Università di Bologna

 

"Life beyond the pixels: single-cell analysis of cancer using machine learning and image analysis methods"

 Il Prof. Peter Horvath è Direttore dell’Istituto di Biochimica del Biological Research Centre (BRC), Hungarian Academy of Sciences, Szeged, Ungheria; Professore in Finlandia nell’Institute for Molecular Medicine Finland (FIMM) di Helsinki; Team Leader del Biological Image Analysis and Machine Learning Group (BIOMAG) a Szeged; Fondatore, Consigliere e Membro di varie società Europee tra cui European Cell-based Assays Interest Group (EUCAI), Society of Biomolecular Imaging and Informatics (SBI2) e Network of European BioImage Analysts (NEUBIAS). Opera principalmente nel campo della Computer Vision, Machine Learning e Big-Data Analysis, con applicazioni in Microscopy e High-Content Screening, e vanta lavori pubblicati in riviste di alto prestigio, tra cui Science Nature Reviews Drug Discovery

Con queste parole Peter descrive il contenuto del seminario: “In this talk I will give an overview of the computational steps in the analysis of a single cell-based large-scale microscopy experiments. First, I will present a novel microscopic image correction method designed to eliminate vignetting and uneven background effects which, left uncorrected, corrupt intensity-based measurements.
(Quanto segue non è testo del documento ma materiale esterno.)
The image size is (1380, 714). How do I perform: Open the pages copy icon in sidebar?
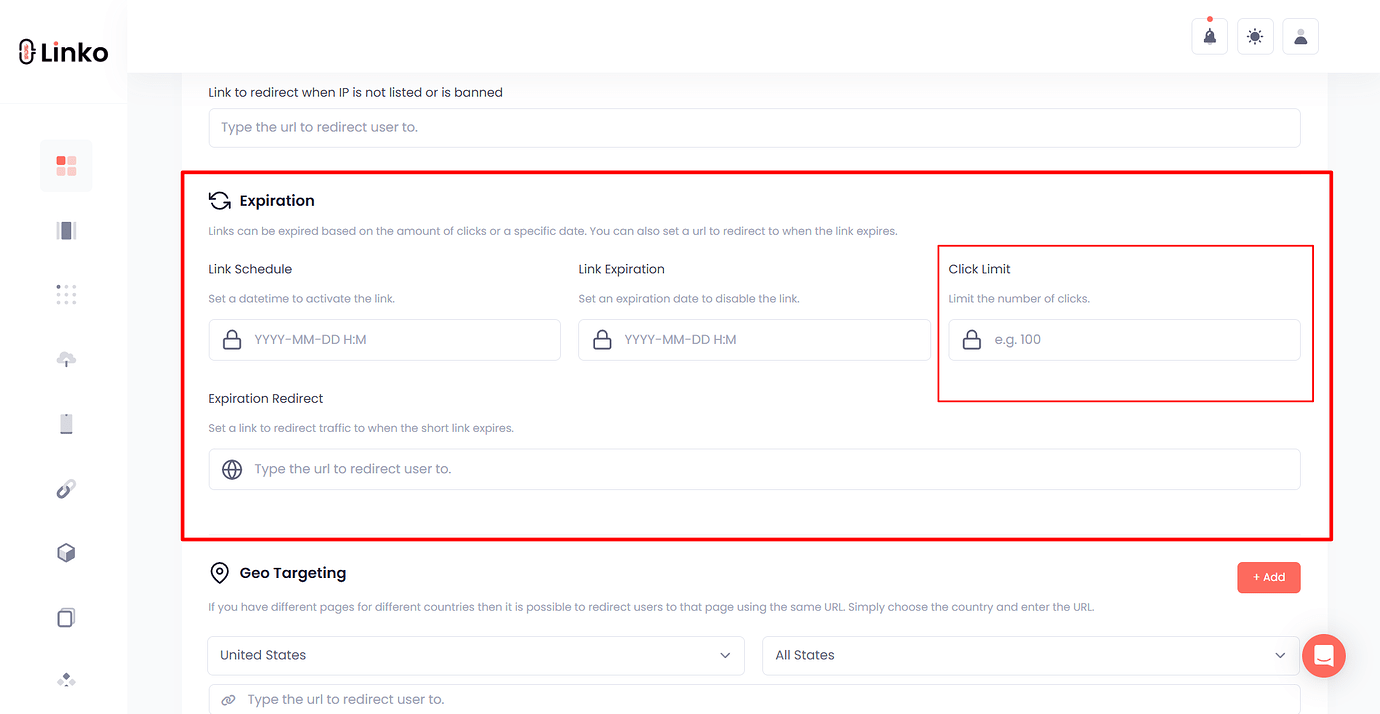pyautogui.click(x=66, y=617)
Then, new single-cell image segmentation methods will be presented using energy minimization methods. I will discuss Advanced Cell Classifier (ACC) (www.cellclassifier.org), a machine learning software tool capable of identifying cellular phenotypes based on features extracted from the image. It provides a graphical user interface to efficiently train machine learning methods to predict various phenotypes. For cases where discrete cell-based decisions are not suitable, we propose a method to use multi-parametric regression to analyze continuous biological phenomena. To improve the learning speed and accuracy, we recently developed an active learning scheme that selects the most informative cell samples. Our recently developed single-cell isolation methods, based on laser-microcapturing and patch clamping, utilize the selection and extraction of specific cell(s) using the above machine learning models. I will show that we successfully performed DNA and RNA sequencing, dPCR, and targeted electrophysiology measurements on the selected cells.”


Siete caldamente invitati a partecipare.